I'm enjoying white wines in red's place and that adds to my surprise. After all, Christmas is only ten days away. And while there's no rules against a white wine Yuletide season, it does strike me as an odd time to take the vacation I'm taking.

If redlessness describes my drinking these days, why post now about Barbera you ask? The answer is that my wine reviews come from notes lovingly aged in my cave for one full month. There. The truth's out. The wines you see reviewed on this site (not including the wines in WBW events) were uncorked the month prior. I had the wine in today's post on November 14. (Technically I had it on the 13th and 14th. My remarks on it didn't actually change much from the one day to the next. They often do.)


OK, so why, you ask? For the year I've been posting my tasting notes on this site, I've routinely found that the energy required to take accurate and thorough notes didn't bode well for the effort I wanted to put into further research, presentation and style. Yes I put hard work into my wine reviews. Can't you feel the 30 days of polish applied to my posts?

So call me Wait-a-while Weingolb (and while we're at it, Weingolb is "blog" spelled backwards and appended to the German word for wine, in case you were wondering).

Onward to the unveiling of Marchesi Alfieri La Tota Barbera D'Asti 2004, a wine that's known in these parts as Big Babs. Check out Alfieri's online profile of it, which in most years is their top cuvée.

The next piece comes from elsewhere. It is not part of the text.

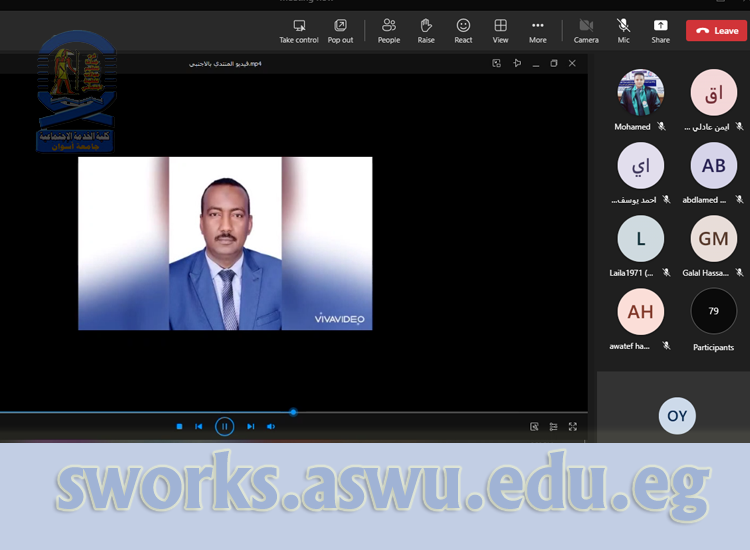
Task: Expand the More actions menu
Action: point(538,30)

Before I reveal the secrets that lie behind the cork, a penetrating look at the label. "La Tota" means signorina in the Piedmontese dialect, or so say the winemakers. And that in English means miss, as in Miss Congeniality. I know. That was the first (and last) Italian title to a Weingolb wine review.

In any case, this wine is a hit, far from a miss, though I was a bit perplexed in drinking such a serious treatment for Barbera, a grape that usually is rendered into simple, quaffable and frequently cheap expressions.

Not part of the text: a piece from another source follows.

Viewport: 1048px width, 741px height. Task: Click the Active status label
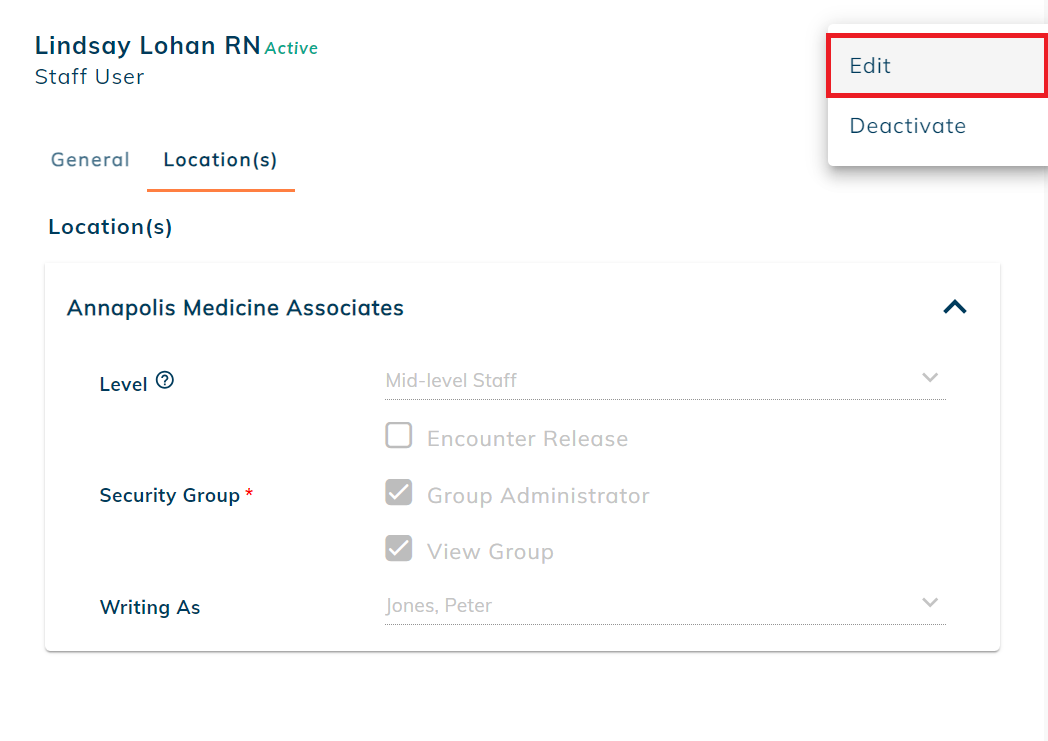pos(291,48)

The colour is a very bright magenta and there is a tad of a green aroma to it when you swirl it around your glass. La Tota would easily age perfectly well if you laid it down for a few years.

My first reaction was that this wine was very acidic, very Barbera. I found no trace of oak (though the profile page strangely alludes to it). An oak presence, I would hazard, is quite a nice thing for a Barbera. It seems to me that Barbera -- a rustic, often abrasive, frequently light-bodied varietal -- stands to gain a lot from oak's softening tannins and smoothing vanilla.

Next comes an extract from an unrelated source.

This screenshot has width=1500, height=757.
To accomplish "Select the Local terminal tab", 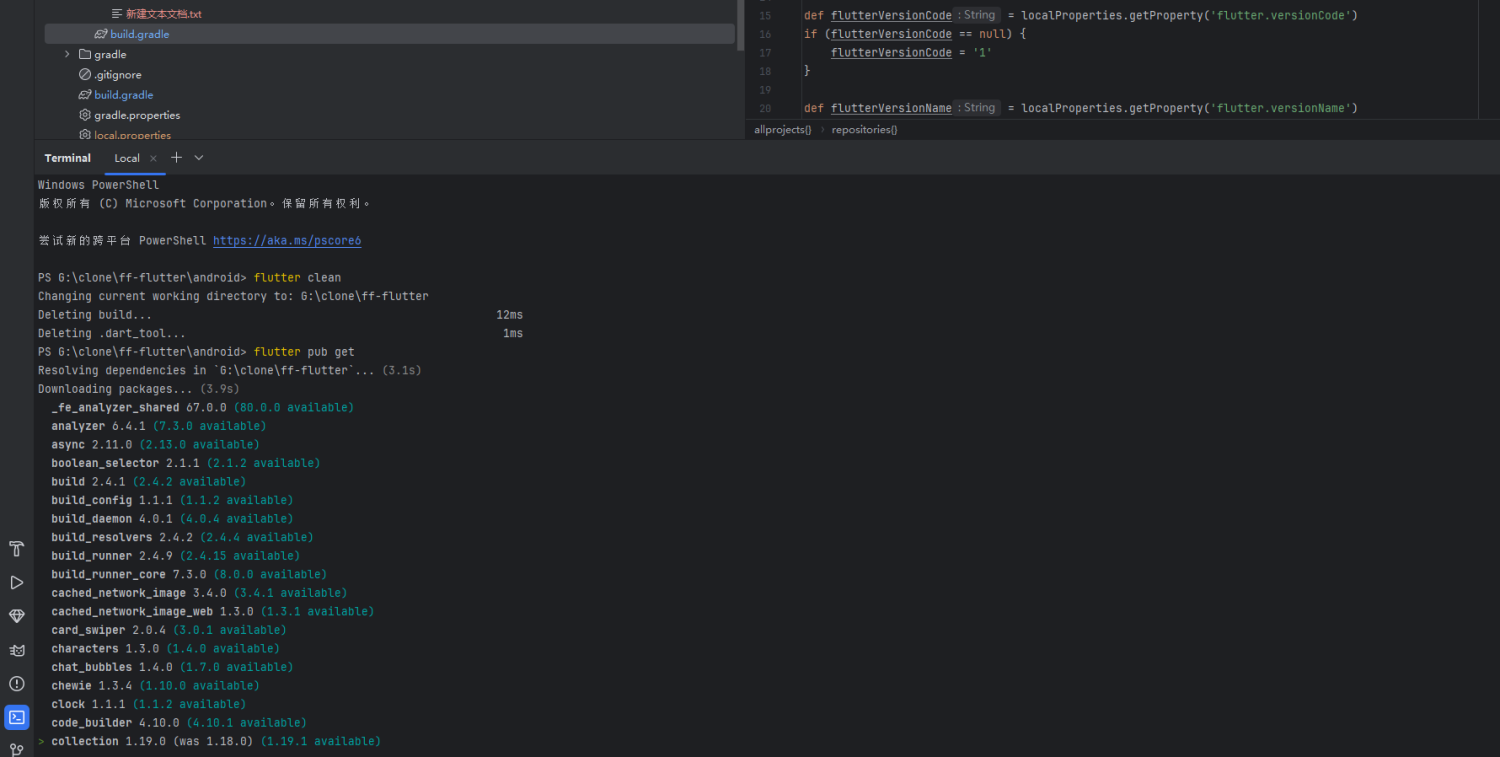I will pyautogui.click(x=127, y=158).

If this wine is missing wood, it is certainly not short on extraction and integration, which are really quite fantastic here. I've never had a Barbera like this one. It has medium body and medium length. It's even got a medium level of fruit, but mostly raspberry that has shades of mocha and spice. Its pucker makes for a less-than-great pairing if you've got hearty grilled foods like I had the night I sampled it.


Instead, try it with cold cuts, white meats, even fish in a fennel-infused relish. I might even like to try it with spice-box dishes like gnocchi made with no shortage of nutmeg or my favourite flourless pasta, a spinach-and-sage malfatti.

Mmmm... Marchesi Alfieri's La Tota Malfatti Night -- sign me up. My appetite for red wine is coming back again as I type this.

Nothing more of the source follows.